The number of hospitalized COVID-19 patients is starting to decline, latest BC figures show | CBC News


Another 50 people died in BC last week after testing positive for COVID-19, but there are signs in weekly reports from the province that the latest wave of the pandemic has begun to recede.

After rising for weeks following the end of indoor mask requirements and the vaccine passport program, the number of patients in the hospital has started to decline, with sewage testing numbers showing a similar trend.

As of Thursday, 550 people are hospitalized with the new coronavirus, including 39 in intensive care, according to the BC COVID-19 board.

That’s a 3.5 percent decline in overall hospitalizations since last Thursday, when the province reported 570 people in hospital.
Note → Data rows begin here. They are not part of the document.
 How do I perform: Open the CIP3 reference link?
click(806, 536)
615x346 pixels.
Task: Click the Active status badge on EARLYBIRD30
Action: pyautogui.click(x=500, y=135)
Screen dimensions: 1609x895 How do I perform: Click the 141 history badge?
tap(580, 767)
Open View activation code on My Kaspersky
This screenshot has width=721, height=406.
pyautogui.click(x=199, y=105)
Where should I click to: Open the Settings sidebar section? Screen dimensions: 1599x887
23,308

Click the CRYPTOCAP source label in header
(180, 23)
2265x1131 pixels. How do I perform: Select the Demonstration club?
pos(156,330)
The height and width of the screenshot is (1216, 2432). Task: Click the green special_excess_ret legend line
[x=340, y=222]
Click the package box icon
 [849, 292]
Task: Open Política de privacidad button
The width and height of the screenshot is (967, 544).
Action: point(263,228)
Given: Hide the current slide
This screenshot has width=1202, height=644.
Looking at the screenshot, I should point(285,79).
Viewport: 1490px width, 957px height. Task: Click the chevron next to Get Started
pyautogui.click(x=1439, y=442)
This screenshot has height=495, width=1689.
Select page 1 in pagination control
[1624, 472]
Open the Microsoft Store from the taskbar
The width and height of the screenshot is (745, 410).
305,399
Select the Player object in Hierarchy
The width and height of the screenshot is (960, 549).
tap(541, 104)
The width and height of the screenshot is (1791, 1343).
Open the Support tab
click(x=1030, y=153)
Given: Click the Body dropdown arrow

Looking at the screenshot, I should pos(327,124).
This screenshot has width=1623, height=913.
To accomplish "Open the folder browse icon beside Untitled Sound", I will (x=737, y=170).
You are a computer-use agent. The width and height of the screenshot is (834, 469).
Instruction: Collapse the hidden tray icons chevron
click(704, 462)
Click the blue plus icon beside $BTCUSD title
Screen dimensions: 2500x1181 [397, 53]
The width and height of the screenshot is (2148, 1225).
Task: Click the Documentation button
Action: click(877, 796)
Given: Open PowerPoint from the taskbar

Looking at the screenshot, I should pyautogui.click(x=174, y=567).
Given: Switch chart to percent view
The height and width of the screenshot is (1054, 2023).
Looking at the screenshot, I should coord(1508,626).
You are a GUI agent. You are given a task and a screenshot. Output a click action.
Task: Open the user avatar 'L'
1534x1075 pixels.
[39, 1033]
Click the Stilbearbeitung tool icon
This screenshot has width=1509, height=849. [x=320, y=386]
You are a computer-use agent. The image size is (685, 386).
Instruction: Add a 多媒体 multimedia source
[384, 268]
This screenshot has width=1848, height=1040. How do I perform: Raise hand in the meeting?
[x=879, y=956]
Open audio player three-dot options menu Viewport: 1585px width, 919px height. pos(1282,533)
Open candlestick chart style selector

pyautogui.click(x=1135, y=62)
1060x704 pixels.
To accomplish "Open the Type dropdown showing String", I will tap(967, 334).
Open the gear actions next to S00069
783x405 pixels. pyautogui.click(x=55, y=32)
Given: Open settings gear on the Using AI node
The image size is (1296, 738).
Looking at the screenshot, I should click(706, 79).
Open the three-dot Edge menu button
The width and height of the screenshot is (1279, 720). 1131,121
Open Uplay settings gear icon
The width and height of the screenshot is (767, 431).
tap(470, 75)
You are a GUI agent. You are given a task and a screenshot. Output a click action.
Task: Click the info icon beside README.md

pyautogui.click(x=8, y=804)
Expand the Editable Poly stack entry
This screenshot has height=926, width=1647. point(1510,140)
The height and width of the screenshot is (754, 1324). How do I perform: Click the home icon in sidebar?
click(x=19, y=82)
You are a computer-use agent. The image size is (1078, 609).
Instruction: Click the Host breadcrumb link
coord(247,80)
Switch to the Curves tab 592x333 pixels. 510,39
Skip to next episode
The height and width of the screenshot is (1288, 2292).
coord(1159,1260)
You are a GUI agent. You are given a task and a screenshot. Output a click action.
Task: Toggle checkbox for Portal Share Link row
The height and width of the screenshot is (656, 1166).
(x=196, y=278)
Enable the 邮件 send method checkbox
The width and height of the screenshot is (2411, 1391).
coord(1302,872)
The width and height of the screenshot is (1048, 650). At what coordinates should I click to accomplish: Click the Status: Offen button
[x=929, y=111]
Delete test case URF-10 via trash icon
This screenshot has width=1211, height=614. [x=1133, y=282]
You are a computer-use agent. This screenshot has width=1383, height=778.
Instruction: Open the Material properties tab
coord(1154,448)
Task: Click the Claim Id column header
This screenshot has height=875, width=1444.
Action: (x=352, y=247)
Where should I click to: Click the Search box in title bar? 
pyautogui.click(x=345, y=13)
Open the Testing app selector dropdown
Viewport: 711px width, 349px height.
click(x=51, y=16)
The number of ICU patients is down 17 percent from 47 a week ago.

Testing of wastewater at treatment plants representing 50 percent of BC’s population shows that, for the first time in six weeks, viral loads were stable or declining in three of five locations as of April 30, according to weekly status report of the province.

Other data related to the pandemic is available in a report from the BC Center for Disease Control (BCCDC), which tracks cases, hospital admissions and deaths between April 24 and 30.

It shows that 2,283 new cases of COVID-19 were reported at that time, based solely on reported laboratory results, for a total of 365,577 cases to date.

However, because testing availability is now limited throughout the province, the case count is understood to be an underestimate of the actual number of people with COVID-19 in BC.

A total of 375 people were hospitalized with COVID-19 between April 24 and 30, according to the BCCDC.

Test positivity rates remain high

While BC reports that 50 more people died between April 24 and 30, that number is being reported very differently than in the past.

Those deaths include all people who died within 30 days of testing positive for COVID-19, whether or not the virus was confirmed to be the underlying cause of death. Previously, each death was investigated to determine if COVID-19 was a cause.

Test positivity rates remain high, at 11.2% provincewide on April 30, according to the BC CDC panel.

More than 20 percent of COVID-19 tests in the Interior Health region were positive on that date, while Vancouver Coastal Health had the lowest rate of test positivity at 6.7 percent.

Dr. Bonnie Henry, a provincial health officer, has said that a test positivity rate of more than five percent is an indicator of a more worrying level of transmission.

BC removed mandatory masking requirements in most indoor public spaces On March 10and proof of vaccination requirements on april 8.

Provincial Health Officer Dr. Bonnie Henry said at the time that BC has high enough vaccination rates that those requirements are no longer necessary to prevent hospitals from being overwhelmed.

In the weeks since, the number of COVID-19 hospitalizations rose steadily through March and the first half of April, before showing signs of slowing down this week.

Provincial numbers show that 32,863 doses of the COVID-19 vaccine were administered from April 24 to 30.